Pero, fue una la que conquisto finalmente el robusto corazón del huaso aquel. Era Elena, una mujer muy atractiva, a la que pidió finalmente matrimonio y se la llevó a vivir a su fundo.

Todas las mujeres, despechadas por esta situación, quisieron vengarse de Rupe y acudieron al rancho de éste, en masa una noche en que el hombrón había partido a las cumbres a arrear un rebaño, que vendería a buen precio. Las más airadas con la situación, sacaron de su lecho a la bella Elena, la golpearon con saña y entre todas la tomaron en vilo, arrojándola al río, en donde la pobre mujer pereció ahogada.

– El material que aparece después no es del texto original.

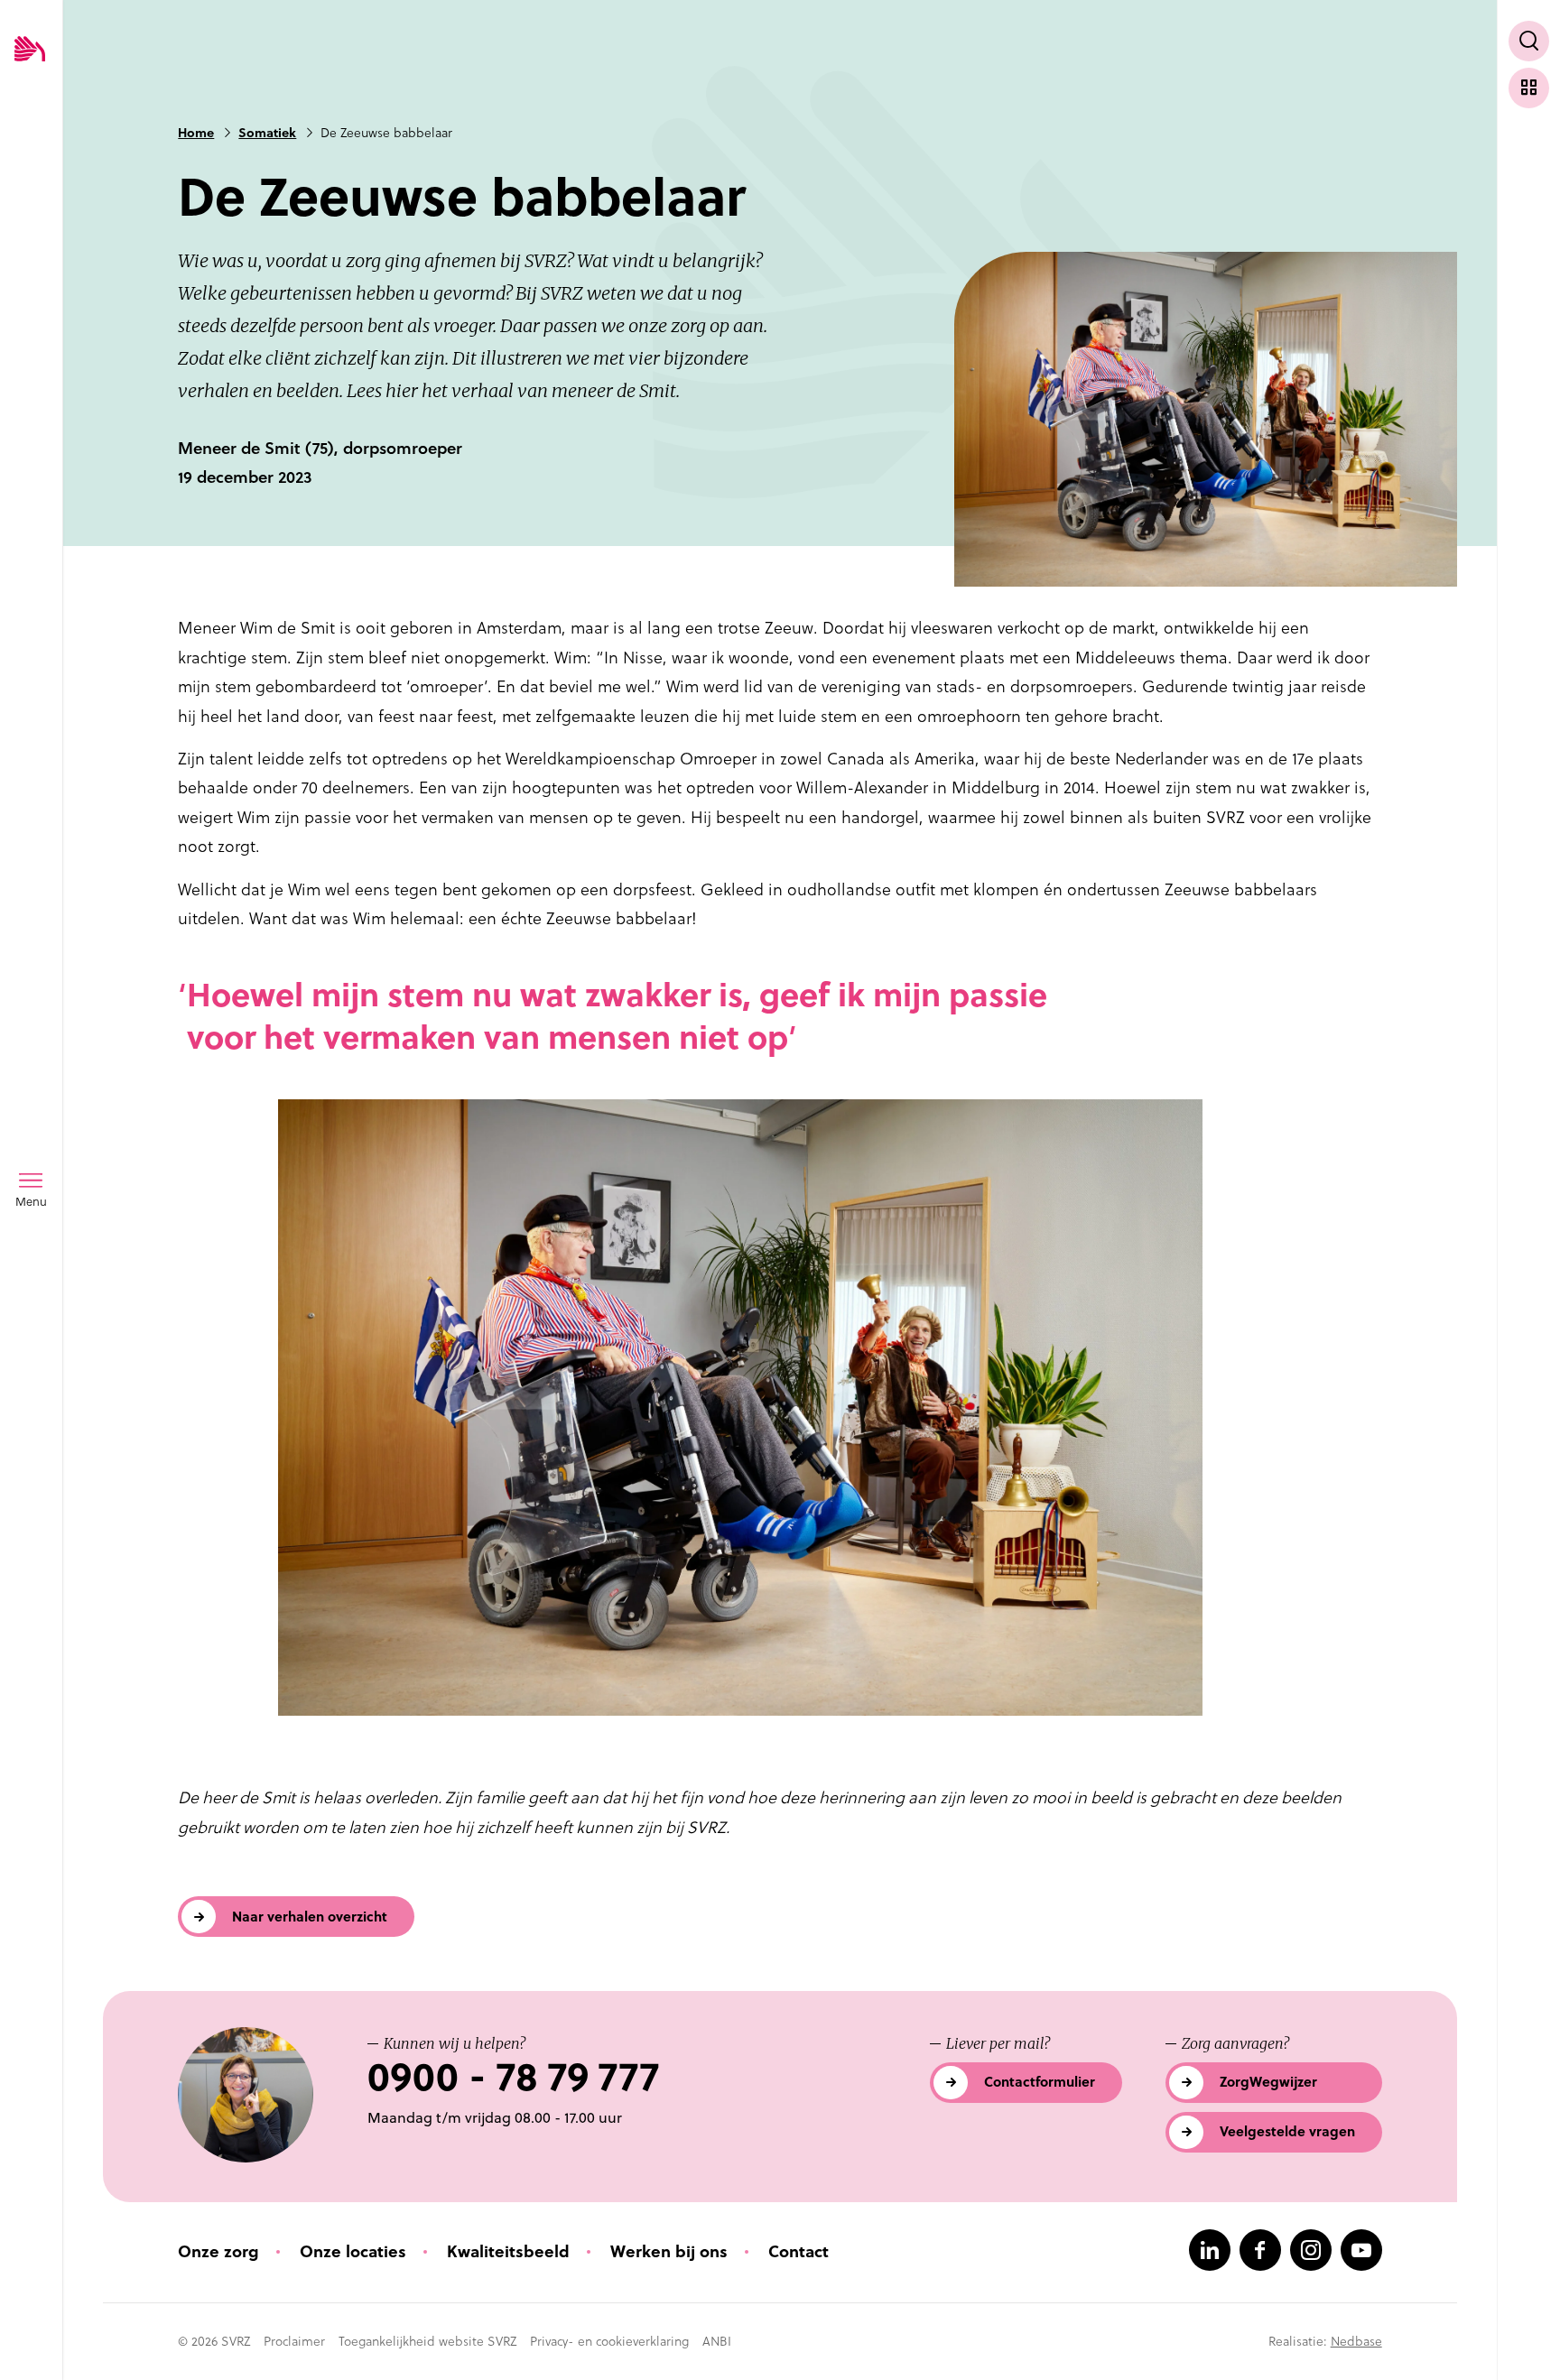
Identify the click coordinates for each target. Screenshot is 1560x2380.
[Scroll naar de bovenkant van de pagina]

Días después, el cadáver de Elena apareció flotando en las cercanías del retén y los carabineros, deduciendo que don Rupe había sido el asesino, se dirigieron a su hogar y después de bastantes forcejeos, lo apresaron y se lo llevaron al calabozo. El pobre hombre, destrozado por el brutal crimen de su esposa, no intentó defensa alguna. Después de todo, la vida no valía ya la pena sin su dulce Elena.

Don Rupe fue condenado a muerte y se ordenó su fusilamiento, veinte días más tarde. Pero al hombre nada le importaba: ni las miradas furiosas de los que lo consideraban culpable, ni los gestos de asombro de los que no concebían tanta resignada mansedumbre.

Y cuando enfrentó el paredón, no quiso que le vendaran los ojos, puesto que nada tenía que ocultar, aún más, deseaba mirar a la cara a la muerte, que acudiría para liberarlo de tanto dolor.

Pero, ya habíamos mencionado que el hombre era más fuerte que un roble y las balas de los fusiles rebotaron en su pecho y fueron a hundirse en el muro. El capitán, asombrado, ordenó revisar las municiones –arguyó que alguien pudo haber cambiado los proyectiles por simples balines de salva. Pero no, las balas eran genuinas y podrían haber traspasado diez toros si se los hubiese colocado en hilera. Por lo que, cumplida la sentencia, se liberó a don Rupe, ordenándosele que abandonara la ciudad, ya que para todos, él había fallecido, aunque las evidencias dijeran otra cosa.

Todas las mujeres se apresuraron a seguirle adonde fuera que el hombre quisiera dirigirse, pero él, sospechando que todas ellas algo tenían que ver en la muerte de su esposa, las engañó y simulando que cruzaría un enorme desierto, se ocultó detrás de unos peñascos, continuando las féminas su camino hacia la perdición. En efecto, después de transitar muchos días, se dieron cuenta de que se habían extraviado y como ninguna atinó a reconocer algún punto cardinal, divagaron en círculos durante años, hasta que la muerte se fue apiadando de cada una de ellas. Cuenta la leyenda que aún hoy vagan por el desierto, ya convertidas en esqueletos y los que tengan la mala suerte de encontrarse con ellas, tienen que gritar a voz en cuello: -¡Yo no soy don Rupe! y los espectros aquellos desaparecerán al instante.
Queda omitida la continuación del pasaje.